Smoothed Dissipative Particle Dynamics for Mesoscale Advection-Diffusion-Reaction Problems

TL;DR

This paper introduces an SDPD model that incorporates reactive transport at mesoscale, validated through benchmarks, capable of capturing complex ADR phenomena like Turing patterns, with broad interdisciplinary applications.

Contribution

The paper presents a novel SDPD approach that models mesoscale advection-diffusion-reaction processes, including compositional field evolution, validated with diverse benchmarks.

Findings

Successfully captures Turing pattern formation.

Effective in diffusion, reaction, and coupled regimes.
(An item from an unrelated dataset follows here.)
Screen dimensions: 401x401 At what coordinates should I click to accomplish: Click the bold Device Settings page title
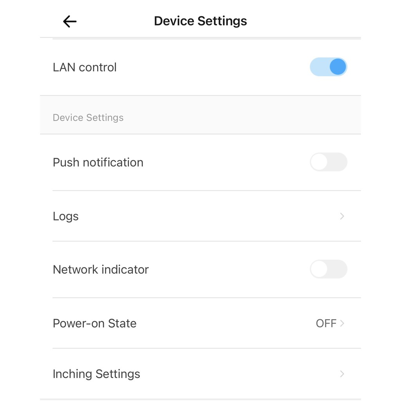coord(200,21)
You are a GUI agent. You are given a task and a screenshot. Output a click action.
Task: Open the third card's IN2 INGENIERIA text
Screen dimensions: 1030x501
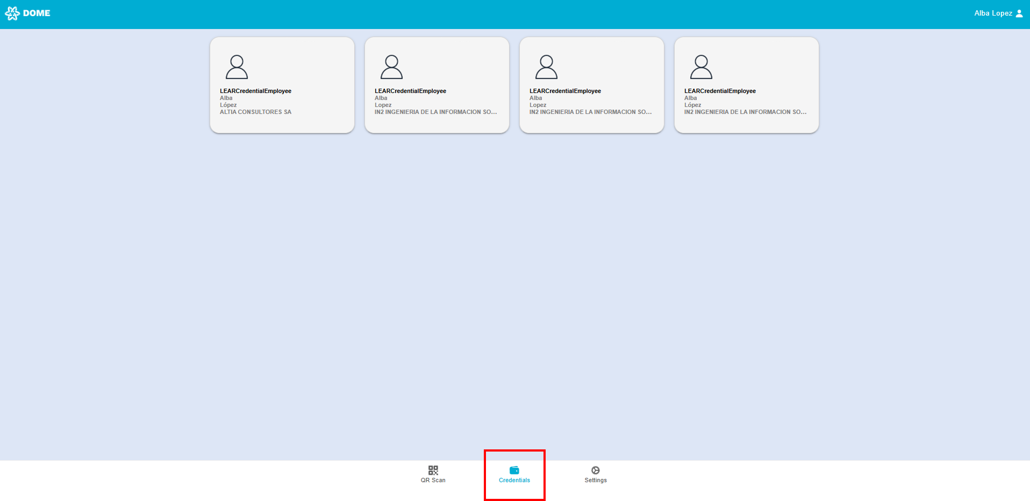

Validated against multiple benchmark problems.

Abstract

Smoothed dissipative particle dynamics (SDPD) is a widely used particle-based method for modelling soft matter systems at mesoscopic and macroscopic scales, offering thermodynamic consistency and direct control over the fluid's transport properties. Here, we present an SDPD model that incorporates the transport of reactants on scales smaller than the discretising particles, including the evolution of compositional fields. The proposed methodology is well-suited for modelling complex systems governed by advection-diffusion-reaction (ADR) dynamics. Implemented in LAMMPS, the model is validated using a range of benchmark problems spanning diffusion-dominated, reaction-dominated, and coupled ADR regimes. Our simulation results demonstrate that the implemented SDPD model effectively captures complex behaviours, such as Turing pattern formation. The proposed model holds promise for applications across various fields, including biology, chemistry, materials science, and environmental engineering.